> Extracted records
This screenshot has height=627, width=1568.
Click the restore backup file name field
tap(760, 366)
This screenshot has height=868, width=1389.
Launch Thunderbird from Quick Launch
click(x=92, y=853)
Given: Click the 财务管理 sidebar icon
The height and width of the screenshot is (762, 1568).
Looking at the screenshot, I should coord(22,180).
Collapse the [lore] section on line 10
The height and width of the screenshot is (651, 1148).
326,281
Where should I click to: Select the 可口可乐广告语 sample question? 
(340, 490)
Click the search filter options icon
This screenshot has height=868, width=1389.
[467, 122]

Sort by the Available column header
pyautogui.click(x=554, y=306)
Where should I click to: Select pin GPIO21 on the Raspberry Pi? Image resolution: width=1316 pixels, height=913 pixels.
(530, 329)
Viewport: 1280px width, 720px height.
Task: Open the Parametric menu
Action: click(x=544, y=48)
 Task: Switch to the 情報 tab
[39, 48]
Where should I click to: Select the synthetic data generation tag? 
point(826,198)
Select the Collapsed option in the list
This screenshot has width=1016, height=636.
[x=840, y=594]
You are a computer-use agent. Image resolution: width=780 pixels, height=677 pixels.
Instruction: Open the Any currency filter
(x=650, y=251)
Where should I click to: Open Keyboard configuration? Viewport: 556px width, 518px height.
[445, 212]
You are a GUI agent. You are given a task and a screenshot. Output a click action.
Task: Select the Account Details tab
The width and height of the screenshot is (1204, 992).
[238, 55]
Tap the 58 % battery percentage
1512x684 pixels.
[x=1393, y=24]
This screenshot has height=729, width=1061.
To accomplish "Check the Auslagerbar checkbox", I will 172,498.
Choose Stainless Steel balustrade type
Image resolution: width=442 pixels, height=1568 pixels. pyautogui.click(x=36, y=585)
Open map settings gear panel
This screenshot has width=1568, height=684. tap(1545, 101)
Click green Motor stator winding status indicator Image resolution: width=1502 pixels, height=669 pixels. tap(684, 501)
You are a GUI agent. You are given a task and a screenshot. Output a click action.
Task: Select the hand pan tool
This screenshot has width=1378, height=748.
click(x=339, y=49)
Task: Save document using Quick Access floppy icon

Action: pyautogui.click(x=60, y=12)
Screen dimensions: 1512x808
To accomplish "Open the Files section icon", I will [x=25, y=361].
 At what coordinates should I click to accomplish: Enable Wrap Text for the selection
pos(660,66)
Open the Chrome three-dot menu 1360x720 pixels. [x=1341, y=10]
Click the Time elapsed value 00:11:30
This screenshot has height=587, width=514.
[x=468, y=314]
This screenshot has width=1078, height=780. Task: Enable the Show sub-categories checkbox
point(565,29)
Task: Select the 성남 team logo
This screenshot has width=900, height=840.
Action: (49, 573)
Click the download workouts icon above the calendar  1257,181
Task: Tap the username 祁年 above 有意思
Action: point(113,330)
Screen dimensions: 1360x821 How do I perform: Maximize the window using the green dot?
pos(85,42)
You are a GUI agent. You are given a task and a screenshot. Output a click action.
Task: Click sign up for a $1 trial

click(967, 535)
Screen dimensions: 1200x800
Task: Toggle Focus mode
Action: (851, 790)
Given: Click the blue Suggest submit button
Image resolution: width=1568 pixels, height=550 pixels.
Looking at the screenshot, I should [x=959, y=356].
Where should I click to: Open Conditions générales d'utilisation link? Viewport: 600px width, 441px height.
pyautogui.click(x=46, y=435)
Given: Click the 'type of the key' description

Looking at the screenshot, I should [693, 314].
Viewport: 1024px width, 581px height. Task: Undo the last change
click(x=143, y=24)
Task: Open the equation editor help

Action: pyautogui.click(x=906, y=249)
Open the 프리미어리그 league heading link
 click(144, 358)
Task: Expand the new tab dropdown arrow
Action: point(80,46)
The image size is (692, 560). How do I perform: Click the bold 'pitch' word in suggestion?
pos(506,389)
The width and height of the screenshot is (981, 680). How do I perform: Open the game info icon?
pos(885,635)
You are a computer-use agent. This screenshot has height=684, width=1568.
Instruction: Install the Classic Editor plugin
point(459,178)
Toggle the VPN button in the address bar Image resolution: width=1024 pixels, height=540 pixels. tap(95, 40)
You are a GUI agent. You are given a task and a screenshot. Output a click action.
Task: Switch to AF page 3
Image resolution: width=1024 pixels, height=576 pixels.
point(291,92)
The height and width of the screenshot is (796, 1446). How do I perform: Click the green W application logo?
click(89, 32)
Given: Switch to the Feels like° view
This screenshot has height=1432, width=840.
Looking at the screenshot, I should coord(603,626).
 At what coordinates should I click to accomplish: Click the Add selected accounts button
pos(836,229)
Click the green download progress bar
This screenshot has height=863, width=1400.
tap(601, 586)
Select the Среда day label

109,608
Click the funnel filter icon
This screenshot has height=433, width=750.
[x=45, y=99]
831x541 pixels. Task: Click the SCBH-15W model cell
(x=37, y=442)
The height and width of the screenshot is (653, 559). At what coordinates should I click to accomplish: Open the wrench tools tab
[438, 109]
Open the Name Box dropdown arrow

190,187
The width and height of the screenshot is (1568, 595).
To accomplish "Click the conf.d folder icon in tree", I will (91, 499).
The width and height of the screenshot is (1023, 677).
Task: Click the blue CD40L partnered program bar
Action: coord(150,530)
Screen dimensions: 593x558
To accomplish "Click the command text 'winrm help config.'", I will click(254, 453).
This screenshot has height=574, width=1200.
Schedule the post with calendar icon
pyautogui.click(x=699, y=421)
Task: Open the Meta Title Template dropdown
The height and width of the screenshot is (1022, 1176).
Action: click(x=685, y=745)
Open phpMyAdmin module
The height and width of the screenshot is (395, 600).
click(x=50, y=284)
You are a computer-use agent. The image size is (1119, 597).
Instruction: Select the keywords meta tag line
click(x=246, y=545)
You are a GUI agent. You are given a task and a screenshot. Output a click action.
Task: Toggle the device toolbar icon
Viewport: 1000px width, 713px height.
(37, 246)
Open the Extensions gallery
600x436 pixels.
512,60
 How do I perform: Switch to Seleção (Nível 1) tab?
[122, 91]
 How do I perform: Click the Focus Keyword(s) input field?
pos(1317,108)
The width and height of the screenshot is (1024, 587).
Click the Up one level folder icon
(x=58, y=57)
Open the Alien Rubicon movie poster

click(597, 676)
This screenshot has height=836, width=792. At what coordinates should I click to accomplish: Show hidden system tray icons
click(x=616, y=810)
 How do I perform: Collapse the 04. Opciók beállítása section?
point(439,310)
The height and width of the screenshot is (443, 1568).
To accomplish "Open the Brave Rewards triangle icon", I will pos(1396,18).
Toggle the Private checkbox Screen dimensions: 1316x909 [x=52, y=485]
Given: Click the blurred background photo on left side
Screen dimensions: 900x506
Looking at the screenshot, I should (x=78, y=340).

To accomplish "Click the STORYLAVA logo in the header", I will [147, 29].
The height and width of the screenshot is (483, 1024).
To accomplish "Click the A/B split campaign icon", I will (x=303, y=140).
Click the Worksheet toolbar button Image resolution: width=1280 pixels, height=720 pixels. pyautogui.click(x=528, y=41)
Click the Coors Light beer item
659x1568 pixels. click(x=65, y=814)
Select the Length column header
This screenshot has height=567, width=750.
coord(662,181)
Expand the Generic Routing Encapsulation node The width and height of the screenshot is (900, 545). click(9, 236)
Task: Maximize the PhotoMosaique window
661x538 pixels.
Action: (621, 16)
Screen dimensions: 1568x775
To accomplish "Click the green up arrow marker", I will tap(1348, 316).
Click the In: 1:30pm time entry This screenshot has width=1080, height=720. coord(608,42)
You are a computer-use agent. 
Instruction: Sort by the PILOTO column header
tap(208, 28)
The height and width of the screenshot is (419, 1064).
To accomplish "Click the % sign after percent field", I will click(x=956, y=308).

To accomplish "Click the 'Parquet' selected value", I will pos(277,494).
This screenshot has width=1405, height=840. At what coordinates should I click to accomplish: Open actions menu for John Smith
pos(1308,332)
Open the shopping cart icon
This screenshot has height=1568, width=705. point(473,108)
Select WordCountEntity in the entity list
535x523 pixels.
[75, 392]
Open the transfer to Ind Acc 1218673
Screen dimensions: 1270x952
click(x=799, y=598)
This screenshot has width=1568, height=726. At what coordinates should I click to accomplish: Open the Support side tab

> Your goal
For each line in the records that holds "toolbar", show that line as it stands.

> Response for this exercise
Task: Toggle the device toolbar icon
Click the Worksheet toolbar button Image resolution: width=1280 pixels, height=720 pixels. pyautogui.click(x=528, y=41)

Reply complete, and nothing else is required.